The Arkansas Department of Human Services sent out letters to 132,000 households who, based on verified income information as clients of other DHS services, qualify for health insurance under the so-called “private option” for Medicaid. 55,400 adults mailed a letter back to DHS stating that they wanted to enroll.
This is an astonishing success. DHS sent just one, single-page letter. The average response rate for direct mail campaigns is less than 5 percent.
DHS will mail followup instructions this Thursday to those that responded with instructions on how to enroll. The “private option” uses Medicaid dollars to pay in full for the premiums of private health insurance plans purchased on the Arkansas Health Insurance Marketplace. People with incomes at or below 138 percent of the federal poverty level ($15,856 for an individual, $32,4999 for a family of four) qualify for the “private option.” The mammoth response seems to indicate that, shockingly, low-income uninsured people are interested in enrolling in no-premium health insurance.

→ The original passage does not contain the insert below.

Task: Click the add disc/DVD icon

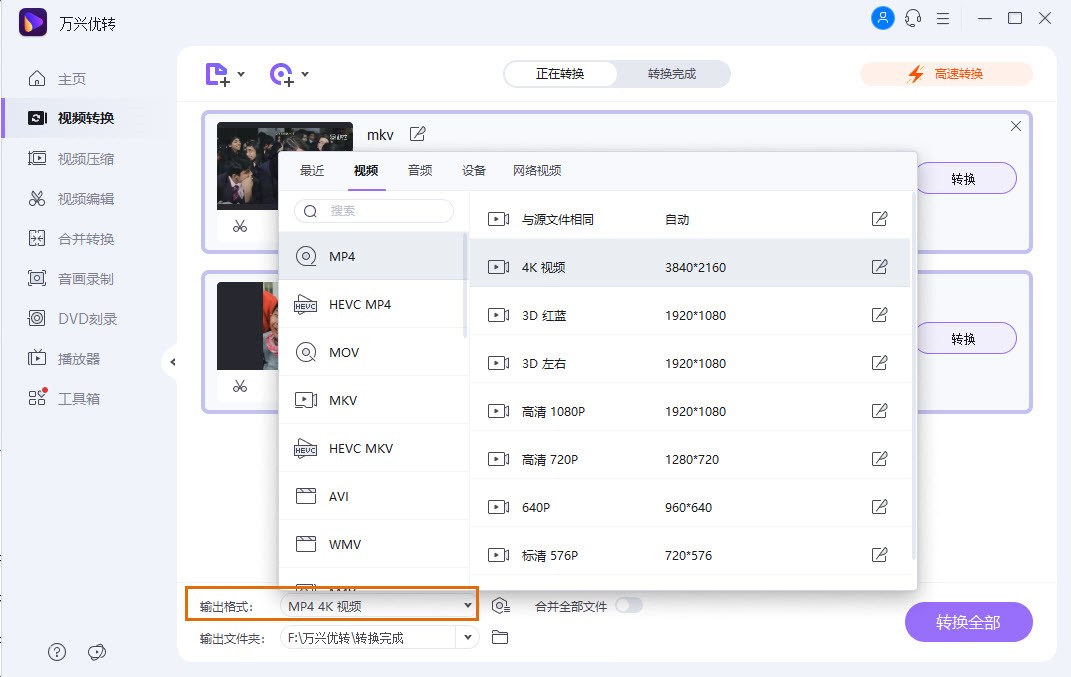Action: click(x=282, y=74)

There’s more good news: this process identified children who were eligible for ARKids but were not enrolled. Informed of the option, 2,539 new children are now enrolled in ARKids.

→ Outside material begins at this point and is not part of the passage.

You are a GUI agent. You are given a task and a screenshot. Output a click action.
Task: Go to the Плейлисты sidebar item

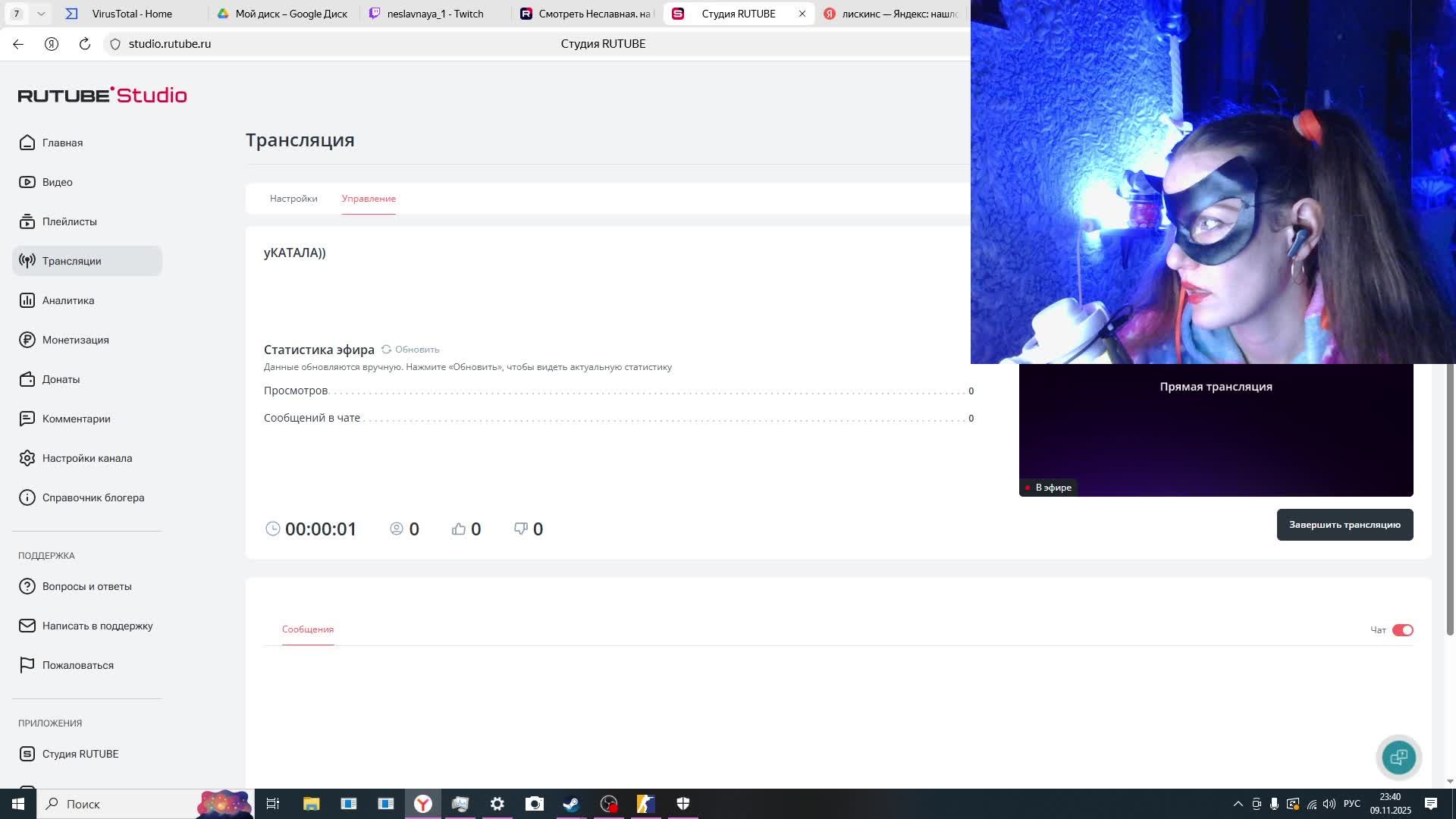point(69,221)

This success story comes on the heels of the Legislative Council‘s recent move to decline to review the federally funded contract for the Arkansas Insurance Department to continue an outreach campaign for the Health Insurance Marketplace. The move puts $4 million in outreach money in limbo.
During the debate, according to the Americans for Prosperity twitter feed, Sen. Gary Stubblefield complained that direct mail wouldn’t be effective because it would just be thrown away. I try to be polite, but this is a moment that demands speaking clearly: that is not just a rubbish argument that has now been exposed as embarrassingly wrong. It is part of an attempt, driven by ideological spite, to keep citizens from getting information about available services that they desperately need.